Regarding demand, OPEC has turned more bearish on global oil demand due to the second wave of COVID-19 infections. In the most recent oil market outlook, OPEC revised down its projections of global demand by 280,000 barrels per day for 2020 and by 580,000 barrels per day for 2021. “These downward revisions mainly take into account downward adjustments to the economic outlook in OECD economies due to COVID-19 containment measures, with the accompanying adverse impacts on transportation and industrial fuel demand through mid-2021,” OPEC said in the report.

OPEC+ members have adjusted their production agreement so that, from January 1st, they will in aggregate now only add 500,000 barrels per day to its oil production quotas. The original plan was for OPEC+ to add 2 million barrels. It means that the total cut will be scaled back from the current 7.7 million barrels per day to 7.2 million barrels per day.

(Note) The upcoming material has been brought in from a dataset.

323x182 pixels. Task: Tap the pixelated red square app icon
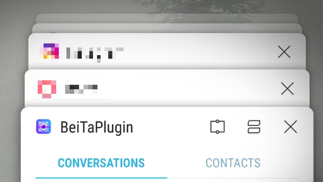47,89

“The price of oil will be sensitive to further actions taken by the group. OPEC+ ministers have agreed to consult monthly in 2021 and to decide on appropriate actions based on how they see the market trend,” Weafer said.

“For Russia, the decision to adjust the January 1st production quote means that the country may now only add back 125,000 barrels per day instead of the previously planned 500,000 barrels per day,” he added.

US shale

The trend in US oil production will affect not only the supply side of the price equation but also, very likely, what OPEC+ decides. “If US production stays flat or grows minimally, then OPEC+ members are more likely to continue taking actions that support the oil price. But, if they see that US production is recovering strongly with the higher oil price, and thus gaining market share, then the appetite to continue holding back production will be less and we may then see the price dip,” Weafer said.

Meanwhile, the ceasefire in the Libyan civil war has allowed for a fast recovery in the country’s oil output. That also gives OPEC+ a headache as Libya is not part of the production agreement.

Moreover, the steady recovery in oil production and exports from Venezuela may also cause problems for OPEC+ and affect the decisions Ministers make. Venezuela’s oil exports nearly doubled in November as new buyers linked to a Russian trading firm stepped up purchases.

Also, Iran has instructed its oil ministry to prepare installations for production and sale of crude oil at full capacity within three months, state media said after the US election and ahead of a possible easing of US sanctions after Biden takes office.

Indian buyers have already said that they are preparing to resume buying oil from Iran, Weafer said this appears to be based on the assumption that the incoming US Administration will rejoin the JCPOA agreement and therefore, ease the oil sanctions against Iranian oil.

Turning to China, Weafer said private tank farm operators, refiners and traders pumped an extra 310-600 million barrels of oil into storage in China this year, according to an industry survey. That is more than one month’s normal demand for the country. Weafer noted that that buying undoubtedly support the oil price since early summer when, it is reported, the buying for storage started.